F.N.B. CORPORATION Form 8-K
 

 
 
UNITED STATES SECURITIES AND EXCHANGE COMMISSION
WASHINGTON, D.C. 20549
FORM 8-K
CURRENT REPORT PURSUANT
TO SECTION 13 OR 15(d) OF THE
SECURITIES EXCHANGE ACT OF 1934
Date of Report (Date of earliest event reported): March 15, 2006
F.N.B. CORPORATION
 
(Exact name of registrant as specified in its charter)
FLORIDA
 
(State or Other Jurisdiction of Incorporation)
     
001-31940   25-1255406
 
(Commission File Number)   (IRS Employer Identification No.)
     
One F.N.B. Boulevard, Hermitage, PA   16148
 
(Address of Principal Executive Offices)   (Zip Code)
(724) 981-6000
 
(Registrant’s telephone number, including area code)
 
(Former name or former address, if changed since last report)
     Check the appropriate box below if the Form 8-K filing is intended to simultaneously satisfy the filing obligation of the registrant under any of the following provisions (see General Instructions A.2. below):
o Written communications pursuant to Rule 425 under the Securities Act (17 CFR 230.425)
o Soliciting material pursuant to Rule 14a-12 under the Exchange Act (17 CFR 240.14a-12)
o Pre-commencement communications pursuant to Rule 14d-2(b) under the Exchange Act (17 CFR 240.14d-2(b))
o Pre-commencement communications pursuant to Rule 13e-4(c) under the Exchange Act (17 CFR 240.13e-4(c))
 
 

 


 

INFORMATION TO BE INCLUDED IN THE REPORT
ITEM 5.03. AMENDMENTS TO ARTICLES OF INCORPORATION OR BYLAWS; CHANGE IN FISCAL YEAR
     Our Board of Directors has amended our By-laws effective March 15, 2006, to include the following provisions:
     New Advance Notice Provision for Shareholder Proposals
     Pursuant to Article I Section 9 of our amended by-laws, if a shareholder wishes to present (i) a proposal relating to nominations for and election of directors or (ii) a proposal relating to a matter other than nominations for and election of directors, otherwise than pursuant to Rule 14a-8 of the proxy rules of the SEC, the shareholder must comply with the provisions relating to shareholder proposals set forth in our amended by-laws, which are summarized below.
- - - - - - -
### Requests
[1] According to the filing, on what date did the amendment to the By-laws take effect?
[2] Translate this sentence from the filing into Spanish: "Our Board of Directors has amended our By-laws effective March 15, 2006, to include the following provisions:"
[3] Decide whether each statement agrees with the filing, answering yes or no and quoting the words that settle it: (a) The registrant's state of incorporation is Florida. (b) The registrant's principal executive offices are in Pittsburgh. (c) The new advance notice provision appears in Article I Section 9 of the amended by-laws.

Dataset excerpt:
- - - - - - -
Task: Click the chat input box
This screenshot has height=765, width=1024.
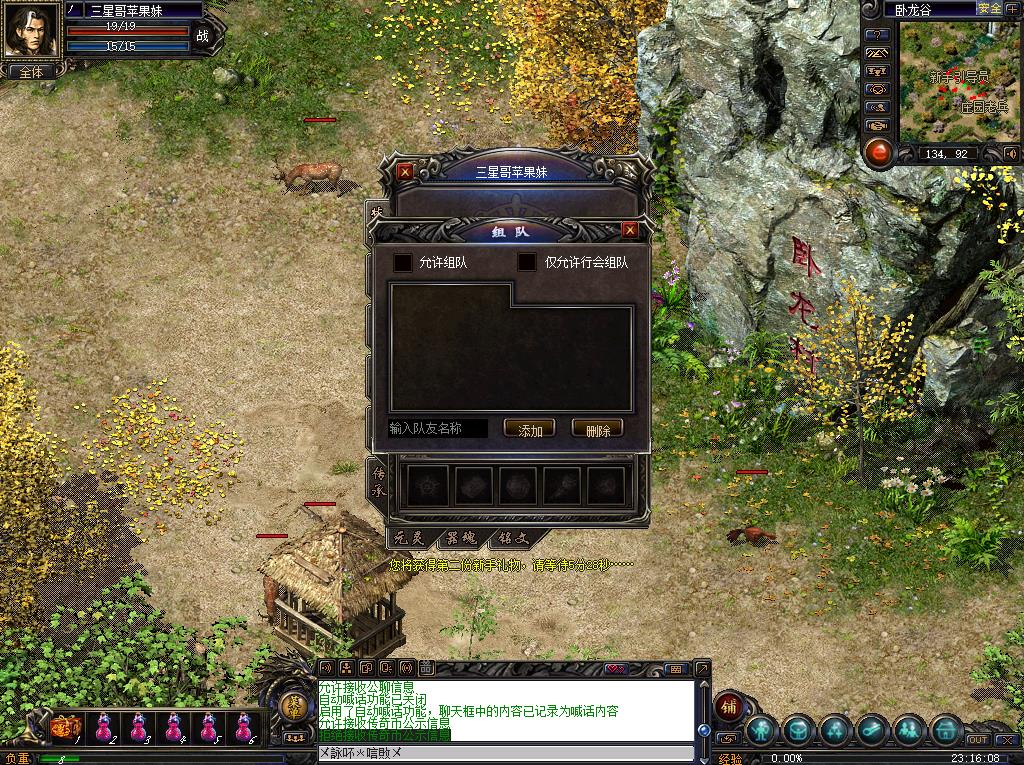Action: [505, 752]
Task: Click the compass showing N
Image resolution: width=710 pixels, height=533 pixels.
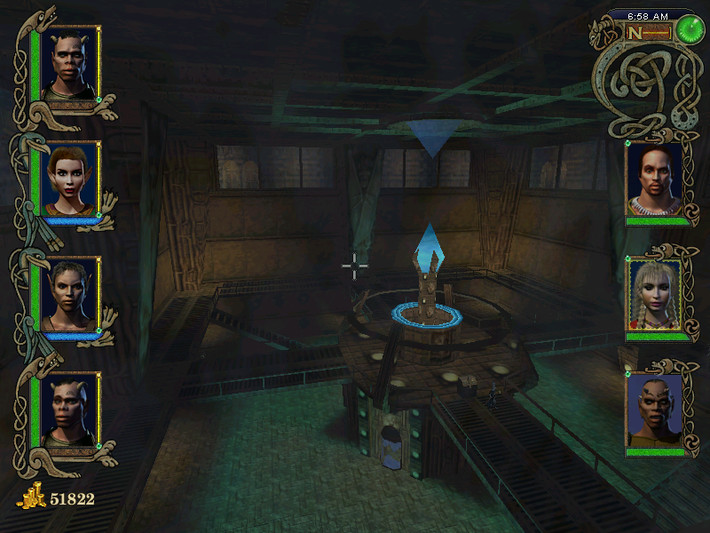Action: [x=648, y=32]
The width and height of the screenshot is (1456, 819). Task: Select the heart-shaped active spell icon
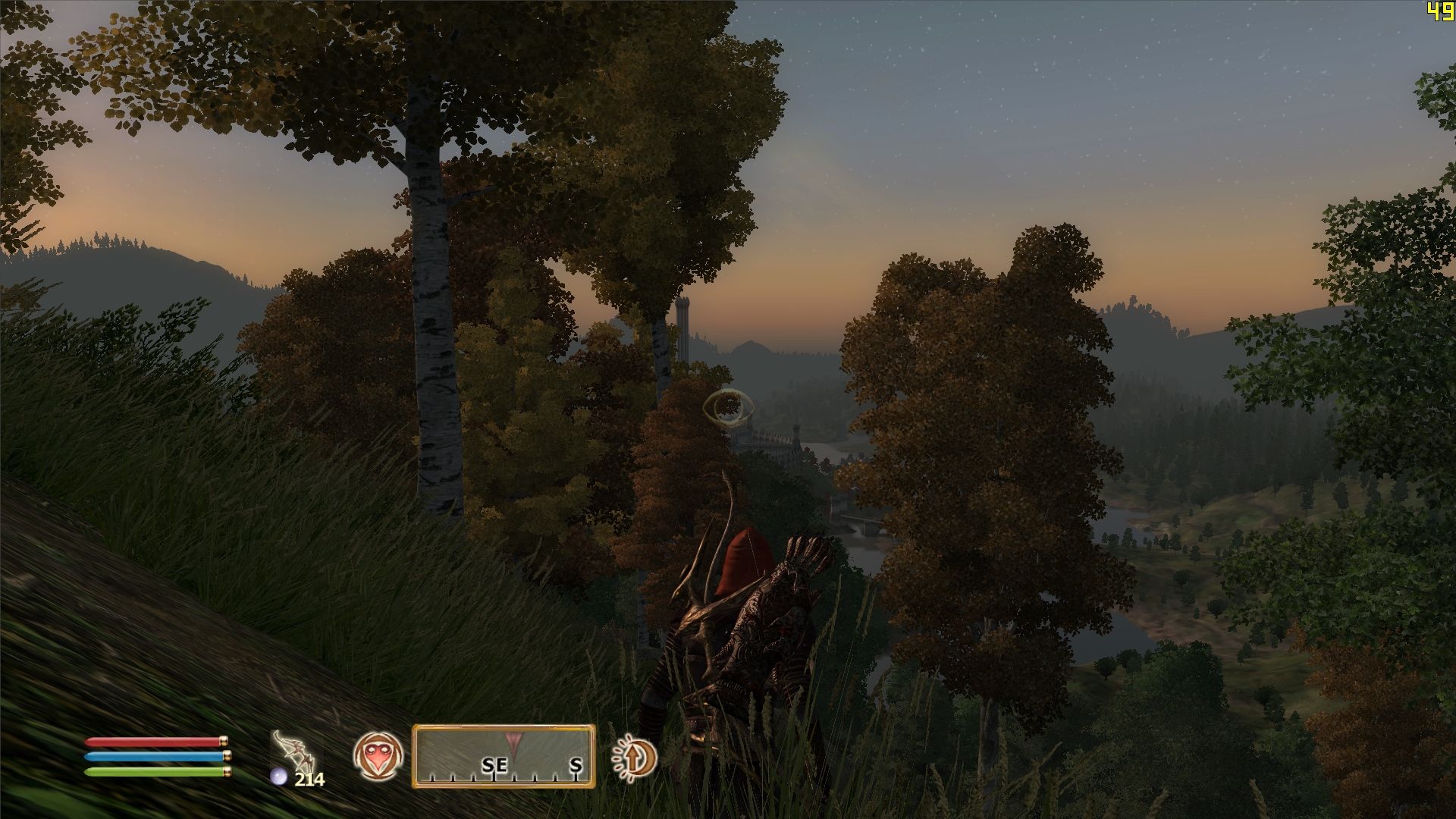378,756
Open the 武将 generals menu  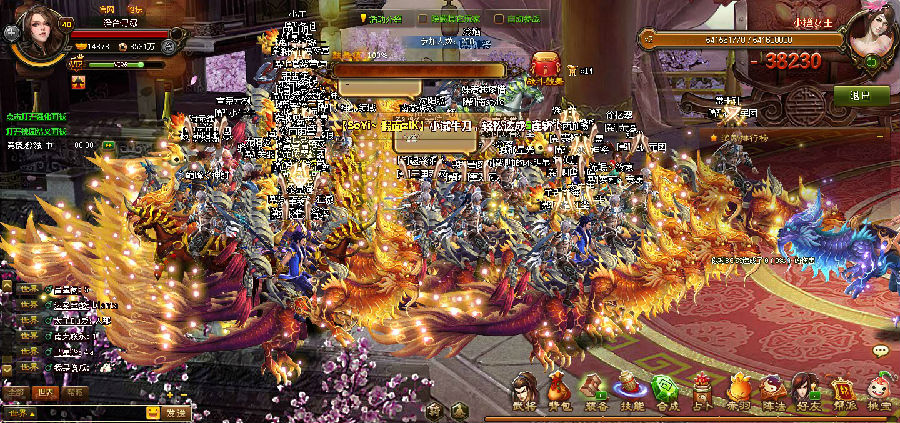tap(525, 390)
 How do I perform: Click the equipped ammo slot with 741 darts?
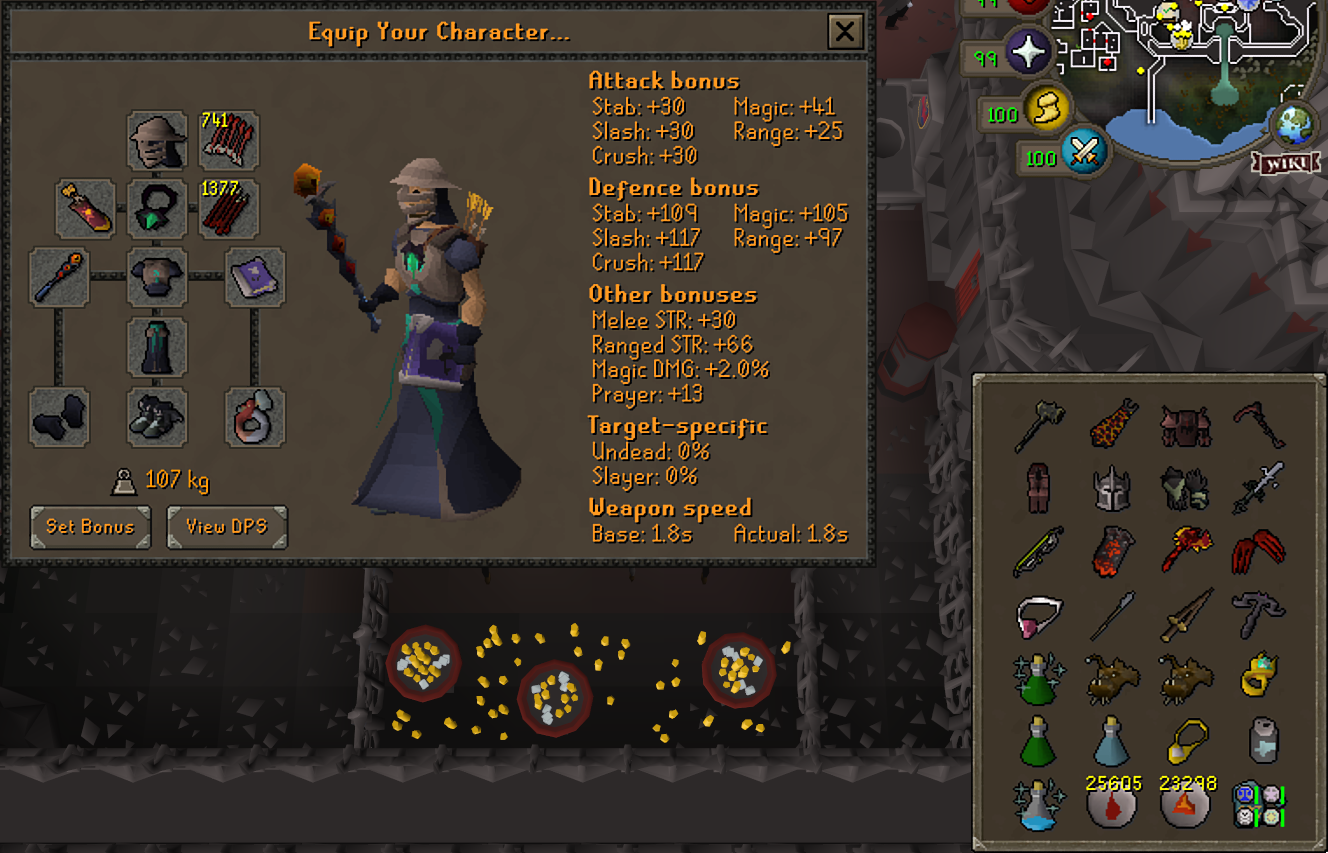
- - - - - - -
### Responses to the exercise
[1] March 15, 2006

[2] Nuestro Consejo de Administración ha modificado nuestros Estatutos con efecto a partir del 15 de marzo de 2006, para incluir las siguientes disposiciones:

[3]
(a) Yes: "FLORIDA"
(b) No: "One F.N.B. Boulevard, Hermitage, PA"
(c) Yes: "Pursuant to Article I Section 9 of our amended by-laws"